-
Notifications
You must be signed in to change notification settings - Fork 25
Core concepts
A while back ago I started to fiddle with Microsofts CTP edition of code first in Entity framework 4. The product is great but I wanted something else, I wanted something “more” schemaless. I turned to MongoDB and wrote together an open source driver targeting .Net 4. Still, there was things that I didn’t like so I built a document DB over Lucene. I relatively quickly discovered that I missed all the great infrastructure that SQL-server provides. Security, replication, scheduler etc, so I prototyped a solution that used JSON to create a document/structure provider over SQL-server, namely: Simple Structure Oriented Db (SisDb).
All objects (structures) you pass to SisoDb is stored as JSON and as key-value indexes. SisoDb stores your POCO-graphs (plain old clr objects) using JSON which enables us to go from a POCO to persistable JSON. For each type of entity there will be three tables (tables are created on the fly). One table, the Structure-table, is to be seen as the master table and it holds the Id of the entity and the JSON-representation. The second table, Indexes-table, holds the value of each property in the object graph, with the purpose of providing a more performant and query friendly representation of the entity. The third table, Uniques-table, holds values of the scalar properties that you mark as unique. Unique constraints. To enforce data integrity, there's of course relationships between all tables.
The complete graph is serialized and deserialized so there's no magical lazy loading and proxies. Instead you have to think a bit before designing deep graphs and have to learn your self in thinking in documents. It isn't a relational data model you are working in. You can off course reference other documents and include them in the single query to reduce the amount of roundtrips and avoid n+1 scenarios. But when working with documents, duplication of data is more "ok" than with RDMS models.
The tables in the database that are required for an entity are created on the fly and is nothing you should have to care about. For each structure there will be three tables created. For the structure "Customer" the following tables will be created:
- CustomerStructure
- CustomerIndexes
- CustomerUniques
Holds the id and the data for the entity. The data is currently represented as JSON, handled by the serialization framework from ServiceStack.
The primary concern of this table is for querying. All Sql-queries generated by SisoDb, unless you query by id, are translated and executed against this table. It holds the member paths and the typed values of each scalar property in the object hierarchy. From v4.0, the table grows vertically, in a key-value fashion.
If a member is part of something that is enumerable, e.g: ProductNo
of an OrderLine
in Order
- will result in several rows with the same member path in the Indexes-table. The member path will be: Order.Lines.ProductNo
.
As with the Indexes-table, it is key-value oriented, but the value is always a checksum generated for each scalar property that has been marked with the SisoDb.Annotations.UniqueAttribute
. This attribute can be used in one of two ways. Either you mark a scalar property to be unique per instance (e.g. OrderLine.ProductNo) or per type (e.g. Order.OrderNo).

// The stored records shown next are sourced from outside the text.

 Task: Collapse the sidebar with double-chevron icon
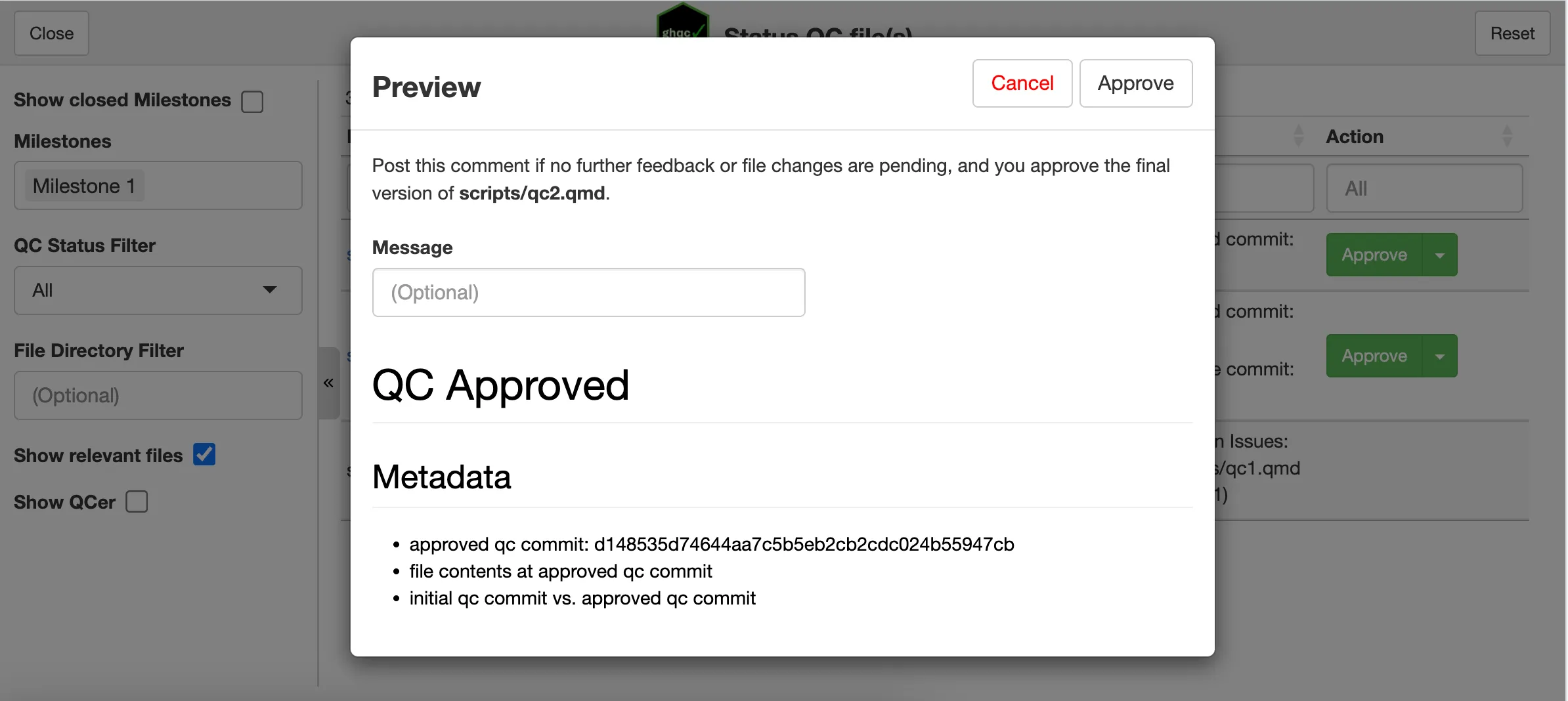(328, 383)
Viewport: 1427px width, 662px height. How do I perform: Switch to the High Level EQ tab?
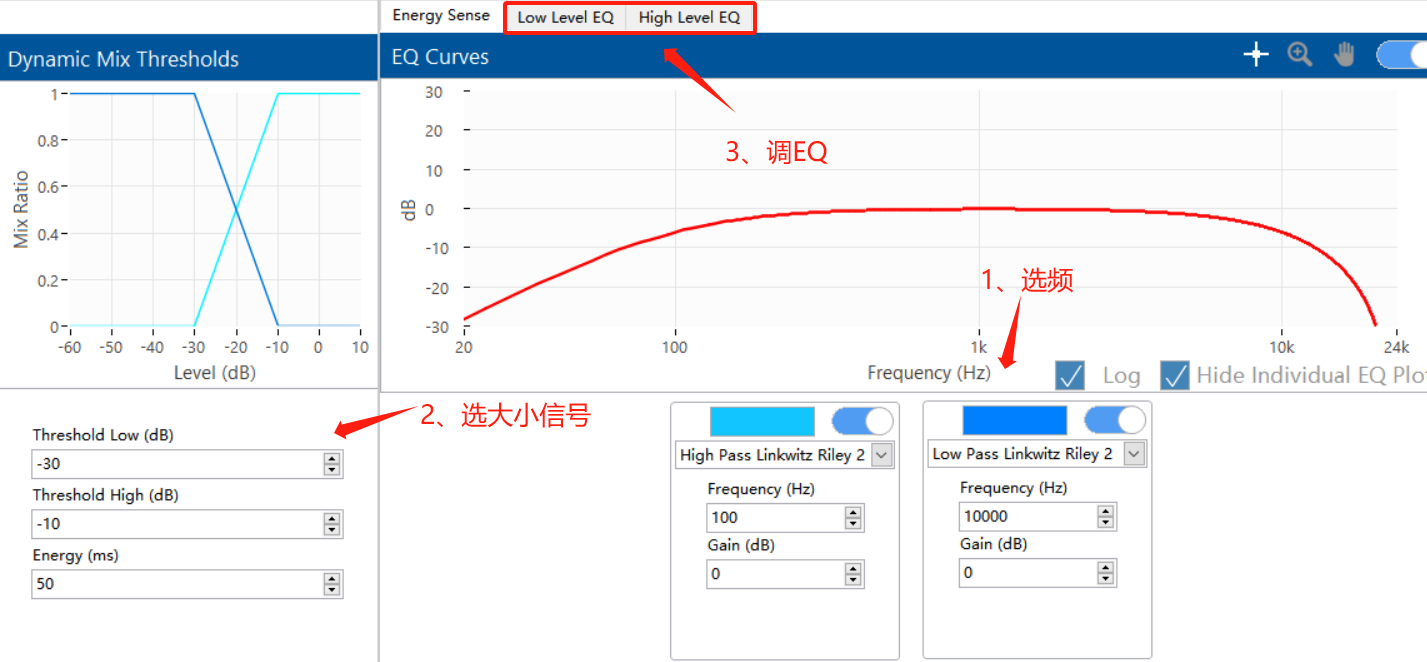coord(688,16)
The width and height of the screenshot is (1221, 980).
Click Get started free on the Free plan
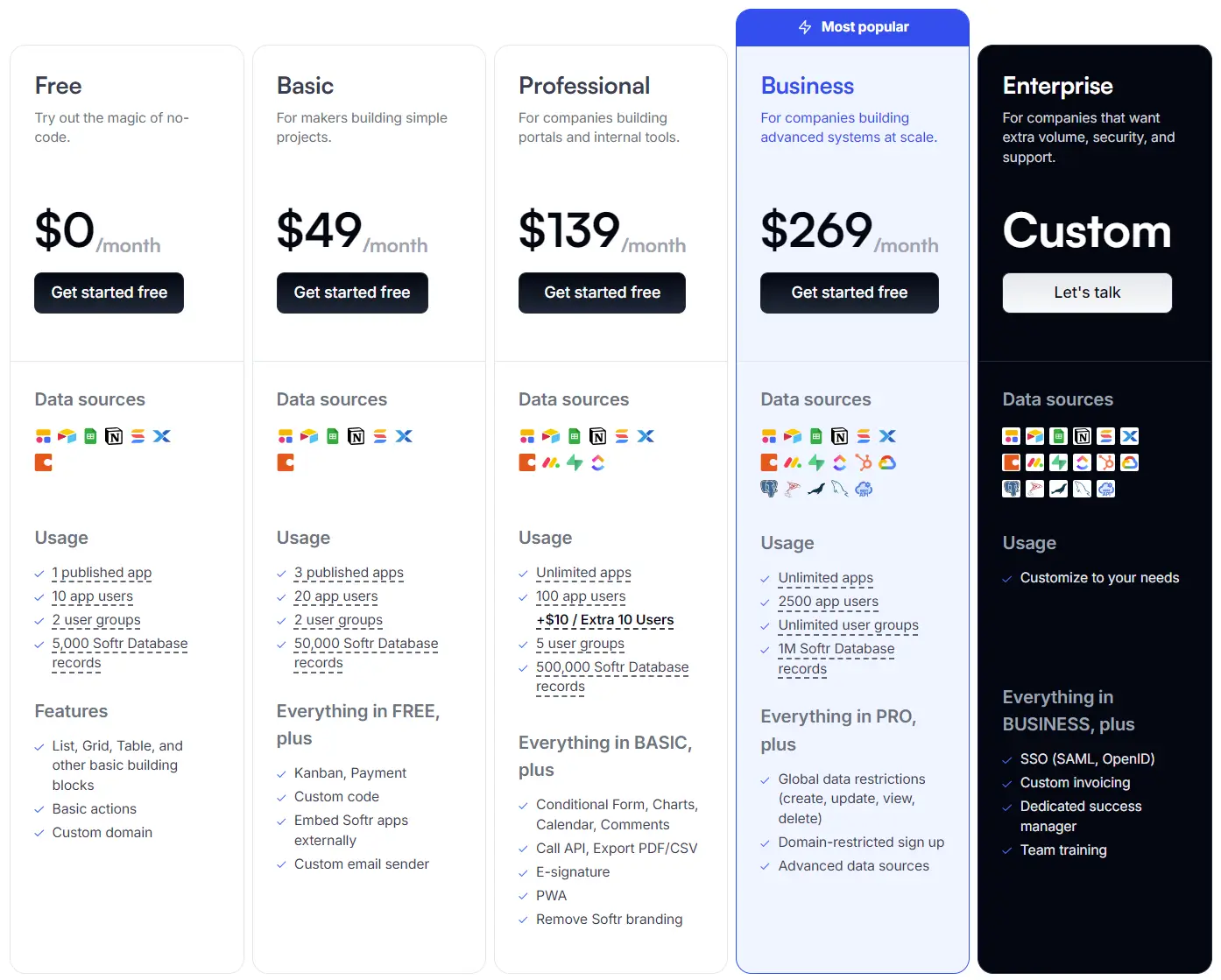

The JSON representation of the structure is what's being deserialized back when you query for your documents. This gives you opportunities to store an structure as a class or interface and then return it as something completely else. You can read more about it here: Store as X, return as Y.
The default JSON serializer being used is one of the most performant serializer I've found, namely: ServiceStack.Text. Read more about a comparison here: http://daniel.wertheim.se/2011/02/07/json-net-vs-servicestack/
The primary concern of this table is for querying. All Sql-queries generated by SisoDb, unless you query by id, are translated and executed against this table. It gets created the first time you use execute a command against a UnitOfWork or QueryEngine for a certain type of structure (Person, Customer, Order, ...) a schema for that structure is constructed, and cached in the Database instance you created via your SisoDbFactory. This schema is essentially made up of property accessors, that via IL EMITs accesses the values of your structures and gives them a key. The key is the complete member path of the property.
public class Customer
{
public Guid StructureId { get; set; }
public int CustomerNo { get; set; }
public Address Address { get; set; }
}
public class Address
{
public string Street { get; set; }
public string Zip { get; set; }
public string City { get; set; }
}
This will create six different cached index accessors, with the member path and type info:
- StructureId : Guid
- CustomerNo : int
- Address.Street : string
- Address.Zip : string
- Address.City : string
Now, everytime you insert or update a structure into the database, this cached accessors will be used to extract the values of the structure. Each value will be stored using the member path as the key and the value as the typed value in a certain indexes table. If you look at JSON and the indexes as data, this distinction of the JSON being stored in one set and the indexes in another set. The store the JSON in Essent and the Indexes in Lucene. I'm looking at giving you an option to select whether you want to store the indexes in the SQL-server or in Lucene.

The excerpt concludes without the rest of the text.